■ Document text
I hope that you all had a wonderful holiday break and are excited, as I am, to see what 2011 will hold in store for us! Sorry that it has been awhile since my last update, but it has been a busy last couple of weeks for me here in Mozambique. I hit the road (literally the one road) for Christmas and got my first glimpse of life outside of Mangunde. Due to complications with our visas, our holiday travel was restricted to in province (for me, Sofala); therefore, I hopped on a mission jeep (the only way to leave Mangunde, because it’s a 45 minute drive to the main road) and headed first for Beira, the second largest city in Mozambique.
As we made the 4 hour trek into Beira, I could feel the world slowly reappearing in front of me. Even though I had only been at Mangunde for 2 weeks, I swear it felt like 2 months. It’s not that I didn’t enjoy the past two weeks getting acquainted with Mangunde, but you simply have to leave every once in awhile to remind yourself what civilization looks like. The sun was lowering on the horizon, coating the vast green landscape with a golden hue and I could not have been happier as we neared Beira. We drove past towns and villages with roadside vegetable stands – buckets of mangoes, pineapples, cashews, tomatoes, cucumbers, even litchi. I never thought a stack of tomatoes could make my jaw drop like that, but I was in awe. This is commerce, capitalism, people, products, money being exchanged. It seems trite, but it was truly a glorious thing after experiencing the veritable famine that is Mangunde. When you have to spend a whole day looking for a ride and driving an hour and a half into Muxungue, the nearest town, to get a tomato, a silly little vegetable stand passed by on the side of the road feels divine. I didn’t realize how isolated I had been in Mangunde until I began to reenter civilization that day.

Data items
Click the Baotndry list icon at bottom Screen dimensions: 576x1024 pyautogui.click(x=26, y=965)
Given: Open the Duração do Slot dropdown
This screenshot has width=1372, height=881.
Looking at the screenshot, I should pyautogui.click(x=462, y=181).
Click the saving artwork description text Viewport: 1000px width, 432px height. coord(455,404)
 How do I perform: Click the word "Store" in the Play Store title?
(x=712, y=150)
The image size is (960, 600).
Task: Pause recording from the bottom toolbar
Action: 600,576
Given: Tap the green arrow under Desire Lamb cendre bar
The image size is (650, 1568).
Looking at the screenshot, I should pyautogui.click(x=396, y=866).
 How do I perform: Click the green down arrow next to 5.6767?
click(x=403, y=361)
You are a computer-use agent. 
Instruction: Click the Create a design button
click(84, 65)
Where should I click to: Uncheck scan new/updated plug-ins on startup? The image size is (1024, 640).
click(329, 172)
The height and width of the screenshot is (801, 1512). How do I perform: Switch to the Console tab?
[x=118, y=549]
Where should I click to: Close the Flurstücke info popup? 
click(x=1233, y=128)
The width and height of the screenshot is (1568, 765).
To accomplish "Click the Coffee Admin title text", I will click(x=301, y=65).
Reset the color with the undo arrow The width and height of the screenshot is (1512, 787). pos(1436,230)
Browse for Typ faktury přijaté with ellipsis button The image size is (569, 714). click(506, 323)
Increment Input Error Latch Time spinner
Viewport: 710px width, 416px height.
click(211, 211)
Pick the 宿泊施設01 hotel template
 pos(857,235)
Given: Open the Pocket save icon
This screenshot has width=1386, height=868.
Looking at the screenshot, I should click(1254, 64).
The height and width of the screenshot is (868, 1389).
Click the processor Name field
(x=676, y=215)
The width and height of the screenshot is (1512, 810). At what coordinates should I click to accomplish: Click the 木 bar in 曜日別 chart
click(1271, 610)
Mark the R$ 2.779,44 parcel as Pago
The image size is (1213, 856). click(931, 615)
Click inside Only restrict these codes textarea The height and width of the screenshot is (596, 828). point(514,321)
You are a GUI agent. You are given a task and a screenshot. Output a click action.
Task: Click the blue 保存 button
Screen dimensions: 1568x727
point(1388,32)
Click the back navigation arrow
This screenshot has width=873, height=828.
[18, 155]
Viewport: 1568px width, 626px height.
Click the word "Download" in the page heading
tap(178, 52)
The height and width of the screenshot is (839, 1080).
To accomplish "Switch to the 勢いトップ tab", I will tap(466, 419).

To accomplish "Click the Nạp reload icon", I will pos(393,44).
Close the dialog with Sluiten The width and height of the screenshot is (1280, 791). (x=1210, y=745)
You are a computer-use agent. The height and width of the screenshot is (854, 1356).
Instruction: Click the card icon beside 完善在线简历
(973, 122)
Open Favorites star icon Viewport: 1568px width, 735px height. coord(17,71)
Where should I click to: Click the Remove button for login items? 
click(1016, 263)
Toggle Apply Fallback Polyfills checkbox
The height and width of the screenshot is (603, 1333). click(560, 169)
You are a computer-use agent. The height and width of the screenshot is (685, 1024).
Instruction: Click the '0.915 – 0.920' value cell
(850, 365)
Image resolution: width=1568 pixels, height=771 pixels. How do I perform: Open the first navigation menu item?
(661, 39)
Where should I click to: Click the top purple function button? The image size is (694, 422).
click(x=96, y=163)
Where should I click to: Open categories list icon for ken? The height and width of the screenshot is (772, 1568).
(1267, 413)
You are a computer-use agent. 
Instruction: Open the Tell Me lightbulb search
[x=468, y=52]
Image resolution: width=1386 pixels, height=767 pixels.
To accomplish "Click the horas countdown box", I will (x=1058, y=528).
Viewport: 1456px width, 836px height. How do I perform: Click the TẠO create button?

■ What you will do
1. Repeat the portion of the Mozambique travel account starting with "I hope that" and going on through "city in Mozambique.".
2. Pick up the Mozambique travel account where it stops and keep writing it.

■ Answer set
1.
I hope that you all had a wonderful holiday break and are excited, as I am, to see what 2011 will hold in store for us! Sorry that it has been awhile since my last update, but it has been a busy last couple of weeks for me here in Mozambique. I hit the road (literally the one road) for Christmas and got my first glimpse of life outside of Mangunde. Due to complications with our visas, our holiday travel was restricted to in province (for me, Sofala); therefore, I hopped on a mission jeep (the only way to leave Mangunde, because it’s a 45 minute drive to the main road) and headed first for Beira, the second largest city in Mozambique.

2.
It got better though. My destination for that night was actually Dondo, a small town outside of Beira (think the Burnsville of Minneapolis without all the chains restaurants, roads, houses, etc.) where another PCV is living. I got off the jeep, and realized I had no idea where her house was. It didn’t matter though, I was on a cloud and could not wipe a smile off my face. I looked around in awe – to my right was a sorveteria (ice cream stand), past that I could smell someone selling grilled frango (chicken), vendors wearing their yellow vests were selling mCell credit, and it was cheia de people…everywhere. Being that there is really nothing to buy at my site, I was loaded with meticais that I was anxious to spend on as much food that I can’t get at site. I started with ice cream, followed it up with fried chicken and only then did I call my friend to meet up.
As refreshing as all of these new sensory experiences were for me, there was one which trumped even the ice cream. As far as I had been able to investigate thus far, no one in Mangunde owns a fridge. When you have been sweating all day from the oppressive heat, or have just finished a run in the morning, sucking down a liter of luke warm water is about the least appealing option one could entertain. Luke warm soda and beer is even worse, by the way. Until the ice cream, I had not touched anything cooler than room temperature for what felt like a lifetime (I guess it was only 2 weeks, but still). Naomi, David and I found a restaurant on the outside of town and I ordered a cold preta and a meio frango. It was divine.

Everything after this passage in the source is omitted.